Period From Inception | ||||||||
Nine Months Ended | (September 18, 2013) Through | |||||||
September 30, | December 31, | |||||||
2014 | 2013 | |||||||
(in thousands) | ||||||||
Cash Flow Data: | ||||||||
Cash flows provided by operating activities | $ | 29,633 | $ | 4,845 | ||||
Cash flows used in investing activities | (96,814 | ) | (4,083 | ) | ||||
Cash flows provided by financing activities | 79,923 | — | ||||||
Net increase in cash | $ | 12,742 | $ | 762 |
Operating Activities
Our operating cash flow is sensitive to many variables, the most significant of which is the volatility of prices for oil and natural gas. Prices for these commodities are determined primarily by prevailing market conditions. Regional and worldwide economic activity, weather and other substantially variable factors influence market conditions for these products. These factors are beyond our control and are difficult to predict.
Investing Activities
The purchase of oil and natural gas interests accounted for the majority of our cash outlays for investing activities. We used cash for investing activities of $96.8 million and $4.1 million during the nine months ended September 30, 2014 and the period from inception (September 18, 2013) to December 31, 2013, respectively.
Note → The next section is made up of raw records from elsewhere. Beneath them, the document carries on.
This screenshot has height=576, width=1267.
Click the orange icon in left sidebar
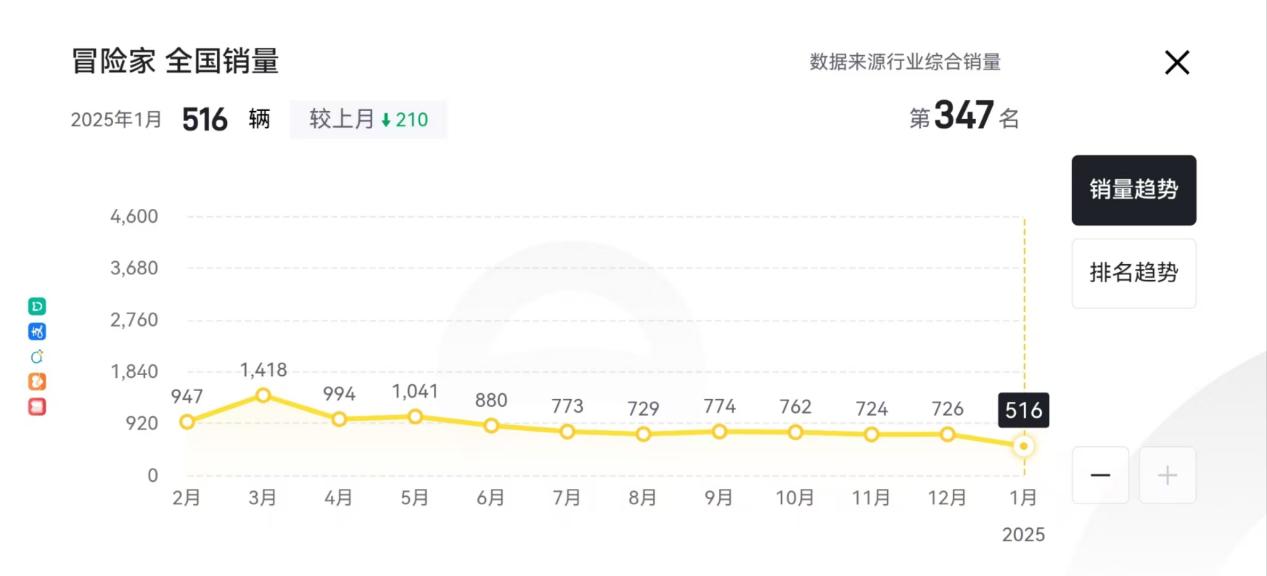(37, 382)
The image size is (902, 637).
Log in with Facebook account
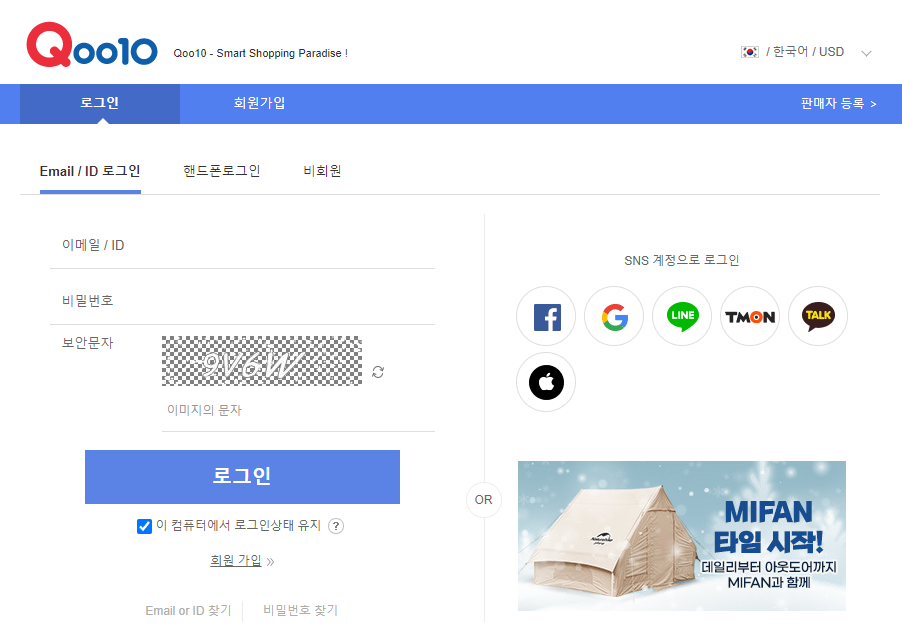[545, 316]
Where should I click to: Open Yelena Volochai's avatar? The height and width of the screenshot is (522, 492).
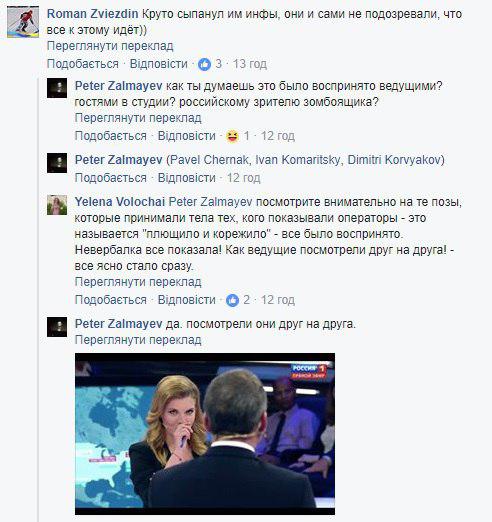tap(57, 205)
During the nine months ended September 30, 2014, we spent approximately $57.7 million on acquisitions of mineral interests underlying approximately 10,565 gross (3,461) net acres in the Midland and Delaware basins and approximately $33.9 million for a minor equity interest in an entity that owns mineral, overriding royalty, net profits, leasehold and other similar interests.
Financing Activities
Net cash provided by financing activities of $79.9 million during the nine months ended September 30, 2014 primarily relates to our equity offerings. From the sale of common units in our IPO and the September 19, 2014 equity offering, we received net proceeds of approximately $232.8 million, net of offering expenses and underwriting discounts and commissions. In connection with the closing of the IPO, the Partnership agreed to distribute to Diamondback the net proceeds from the IPO and all cash and cash equivalents and the royalty income receivable on hand in the aggregate amount of approximately $11.6 million. As of September 30, 2014, the Partnership had distributed $148.8 million to Diamondback. We used a portion of the net proceeds from our September 19, 2014 equity offering to repay borrowings under our credit agreement of $78.0 million. We did not use any cash for financing activities during the period from inception (September 18, 2013) to December 31, 2013.
Contractual Obligations
We did not have any material contractual obligations and other commitments as of September 30, 2014.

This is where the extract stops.